‘Romy Fitzgerald always planned to go the conventional route: boyfriend, marriage, children. Motherhood via cupboard sex at a costume party with a stranger dressed as Darth Vader didn’t feature on her to-do list.’
Right, so as above, woman goes to a party where everyone is
wearing masks, has a masked fuck with some bloke and nine months later has a
kid whose father she doesn’t know the name or face of. You get the back story
and then get pulled back to the present day, where the kid has come out of her
cunt and she is being a single mum. People from her past come back and the
story focuses on her relationships with people that she used to know, as well
as her relationships with her family.
First point – it’s chick-lit, so as I say every fucking time
that I review one of these, if you don’t like chick-lit then don’t buy it, read
it, and then come moaning to me because you don’t fucking like it. It’s not
busting out of that genre to start a revolution, it is what it is.

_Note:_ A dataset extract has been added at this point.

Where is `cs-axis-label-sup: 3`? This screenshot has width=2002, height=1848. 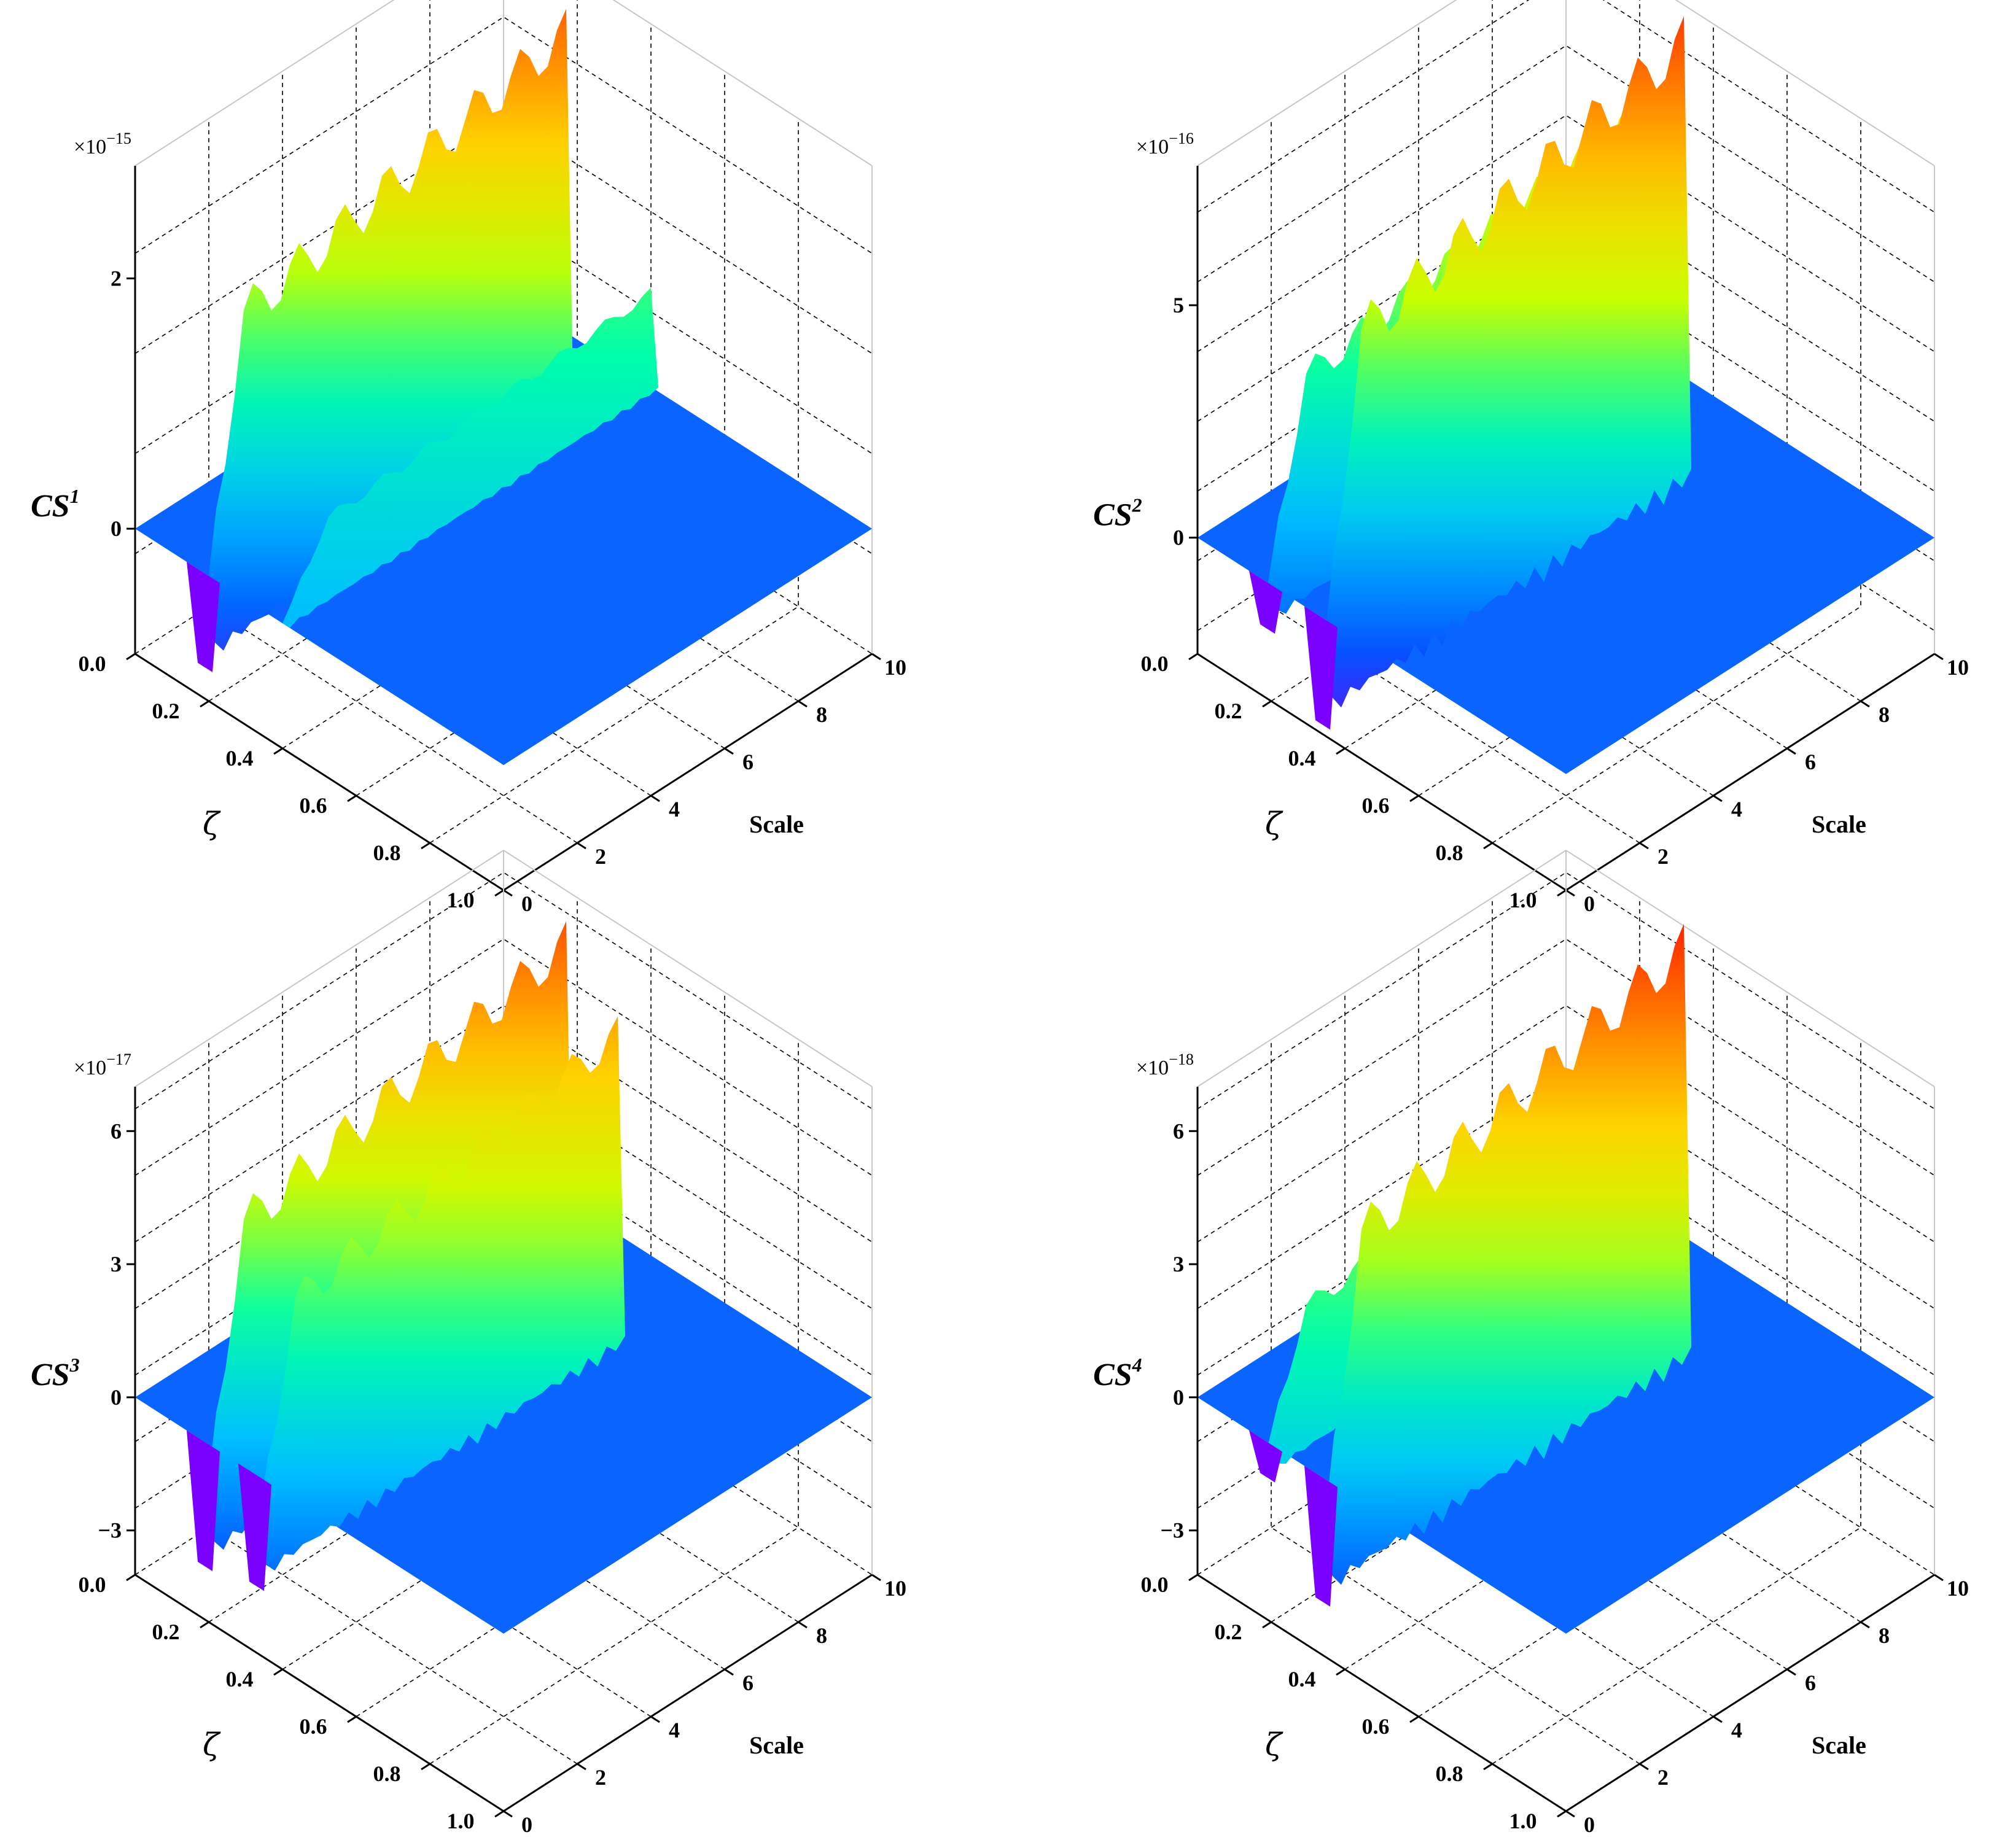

Second point – if you do like chick-lit, then read it.
Clodagh has been compared to Sophie Kinsella and Marian Keyes and they’re
probably quite good. This was better and more engaging than some of the women’s
fiction I’ve read in the past. It’s got a nice range of characters and a few
plot lines (not just the ‘who’s the Daddy’) that keep you intrigued throughout
the whole book. And it’s a fucking long book, but it’s length isn’t
off-putting. It just gives you more to get stuck into.
I’ve yet to read any chick-lit that has surprised me at the
end. You guess what’s coming as you go along and this book didn’t change any of
that, but it doesn’t make it redundant. It’s nice and comforting. Like a lovely
jumper, or a shag with someone you've known since primary school.
Recommended as a holiday read or for a lazy Sunday.

I'd find it really fucking weird shagging someone I've known since primary school, to be honest.